_About this task_. Every line containing "konuştu" should be identified and copied from the data below.

----

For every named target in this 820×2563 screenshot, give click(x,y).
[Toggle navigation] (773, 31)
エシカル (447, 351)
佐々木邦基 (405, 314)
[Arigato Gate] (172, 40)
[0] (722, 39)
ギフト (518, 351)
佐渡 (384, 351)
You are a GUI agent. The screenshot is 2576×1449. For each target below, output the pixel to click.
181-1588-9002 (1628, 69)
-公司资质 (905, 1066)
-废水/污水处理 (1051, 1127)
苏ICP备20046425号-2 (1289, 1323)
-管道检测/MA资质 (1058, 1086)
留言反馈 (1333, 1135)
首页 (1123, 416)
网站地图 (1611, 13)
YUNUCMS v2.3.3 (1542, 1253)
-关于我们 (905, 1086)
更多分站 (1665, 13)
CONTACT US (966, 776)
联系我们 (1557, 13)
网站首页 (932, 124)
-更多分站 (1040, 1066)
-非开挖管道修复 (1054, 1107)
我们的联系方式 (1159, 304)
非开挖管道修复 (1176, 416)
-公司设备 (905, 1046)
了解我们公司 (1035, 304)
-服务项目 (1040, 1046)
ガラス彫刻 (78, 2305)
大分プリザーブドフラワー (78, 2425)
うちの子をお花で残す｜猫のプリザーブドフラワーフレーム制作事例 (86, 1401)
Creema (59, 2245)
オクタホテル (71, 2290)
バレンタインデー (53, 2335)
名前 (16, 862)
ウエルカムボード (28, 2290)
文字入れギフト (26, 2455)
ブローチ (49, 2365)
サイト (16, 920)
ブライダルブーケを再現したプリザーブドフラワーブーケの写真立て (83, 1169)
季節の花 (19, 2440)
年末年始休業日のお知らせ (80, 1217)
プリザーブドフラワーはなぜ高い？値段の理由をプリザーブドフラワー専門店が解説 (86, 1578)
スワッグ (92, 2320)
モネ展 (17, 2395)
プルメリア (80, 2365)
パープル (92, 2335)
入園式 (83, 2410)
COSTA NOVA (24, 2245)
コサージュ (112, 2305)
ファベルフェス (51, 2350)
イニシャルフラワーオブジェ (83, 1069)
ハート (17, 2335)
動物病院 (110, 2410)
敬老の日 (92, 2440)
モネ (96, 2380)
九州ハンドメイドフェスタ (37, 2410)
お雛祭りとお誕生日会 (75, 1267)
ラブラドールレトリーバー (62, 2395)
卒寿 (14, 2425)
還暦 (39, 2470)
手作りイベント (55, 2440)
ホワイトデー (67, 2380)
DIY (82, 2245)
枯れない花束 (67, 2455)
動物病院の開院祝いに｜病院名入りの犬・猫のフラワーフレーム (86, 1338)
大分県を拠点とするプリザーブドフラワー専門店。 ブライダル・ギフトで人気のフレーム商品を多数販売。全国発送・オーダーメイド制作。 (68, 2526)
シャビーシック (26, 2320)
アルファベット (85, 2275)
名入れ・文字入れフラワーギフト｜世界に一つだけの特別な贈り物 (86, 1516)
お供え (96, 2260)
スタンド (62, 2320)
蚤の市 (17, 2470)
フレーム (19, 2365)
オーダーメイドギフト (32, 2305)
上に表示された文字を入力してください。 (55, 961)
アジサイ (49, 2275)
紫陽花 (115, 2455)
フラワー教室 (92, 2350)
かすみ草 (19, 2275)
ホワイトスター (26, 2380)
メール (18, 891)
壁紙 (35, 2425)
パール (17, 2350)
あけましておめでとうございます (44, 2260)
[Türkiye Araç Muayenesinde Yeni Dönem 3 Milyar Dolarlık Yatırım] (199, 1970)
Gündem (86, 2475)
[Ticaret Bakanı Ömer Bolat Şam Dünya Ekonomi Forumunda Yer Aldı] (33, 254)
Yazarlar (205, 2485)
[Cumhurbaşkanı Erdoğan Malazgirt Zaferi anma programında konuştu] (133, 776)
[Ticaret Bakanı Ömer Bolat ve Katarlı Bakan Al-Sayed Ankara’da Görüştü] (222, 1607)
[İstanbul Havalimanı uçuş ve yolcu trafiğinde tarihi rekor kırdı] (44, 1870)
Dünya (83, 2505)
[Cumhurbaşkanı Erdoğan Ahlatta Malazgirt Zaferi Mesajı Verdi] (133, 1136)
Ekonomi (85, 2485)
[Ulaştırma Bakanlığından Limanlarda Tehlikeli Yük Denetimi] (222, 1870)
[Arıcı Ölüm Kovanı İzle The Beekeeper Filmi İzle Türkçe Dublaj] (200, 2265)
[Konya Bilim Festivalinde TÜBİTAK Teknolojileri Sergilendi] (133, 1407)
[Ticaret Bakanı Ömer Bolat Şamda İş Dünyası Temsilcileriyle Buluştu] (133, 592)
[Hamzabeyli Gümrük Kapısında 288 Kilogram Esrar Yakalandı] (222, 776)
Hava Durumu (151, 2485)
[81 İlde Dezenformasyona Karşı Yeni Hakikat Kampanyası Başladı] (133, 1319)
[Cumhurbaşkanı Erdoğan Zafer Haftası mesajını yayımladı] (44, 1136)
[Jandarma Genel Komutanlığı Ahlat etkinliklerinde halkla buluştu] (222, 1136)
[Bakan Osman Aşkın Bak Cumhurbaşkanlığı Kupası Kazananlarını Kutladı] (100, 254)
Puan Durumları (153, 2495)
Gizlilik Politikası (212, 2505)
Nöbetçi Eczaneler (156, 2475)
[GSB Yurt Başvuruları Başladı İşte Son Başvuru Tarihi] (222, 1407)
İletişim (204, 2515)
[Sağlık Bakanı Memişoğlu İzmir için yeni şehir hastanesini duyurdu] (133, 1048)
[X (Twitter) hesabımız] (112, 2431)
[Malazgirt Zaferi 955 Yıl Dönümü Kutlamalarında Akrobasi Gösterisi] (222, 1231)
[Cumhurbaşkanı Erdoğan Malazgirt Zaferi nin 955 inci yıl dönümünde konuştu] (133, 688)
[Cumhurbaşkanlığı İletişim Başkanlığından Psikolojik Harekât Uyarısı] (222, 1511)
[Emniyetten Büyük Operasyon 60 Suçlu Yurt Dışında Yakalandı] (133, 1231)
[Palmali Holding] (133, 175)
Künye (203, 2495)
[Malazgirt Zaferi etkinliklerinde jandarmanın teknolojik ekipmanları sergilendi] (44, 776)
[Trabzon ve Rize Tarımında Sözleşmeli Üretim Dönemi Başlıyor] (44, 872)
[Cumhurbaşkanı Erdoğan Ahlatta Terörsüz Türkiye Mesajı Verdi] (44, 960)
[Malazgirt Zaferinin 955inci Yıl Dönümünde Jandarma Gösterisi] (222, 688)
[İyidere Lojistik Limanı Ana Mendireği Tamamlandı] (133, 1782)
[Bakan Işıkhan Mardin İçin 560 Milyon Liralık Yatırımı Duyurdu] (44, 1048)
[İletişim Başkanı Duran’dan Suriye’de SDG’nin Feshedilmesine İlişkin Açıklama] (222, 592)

----

_Result below_.
[Cumhurbaşkanı Erdoğan Malazgirt Zaferi anma programında konuştu] (133, 776)
[Cumhurbaşkanı Erdoğan Malazgirt Zaferi nin 955 inci yıl dönümünde konuştu] (133, 688)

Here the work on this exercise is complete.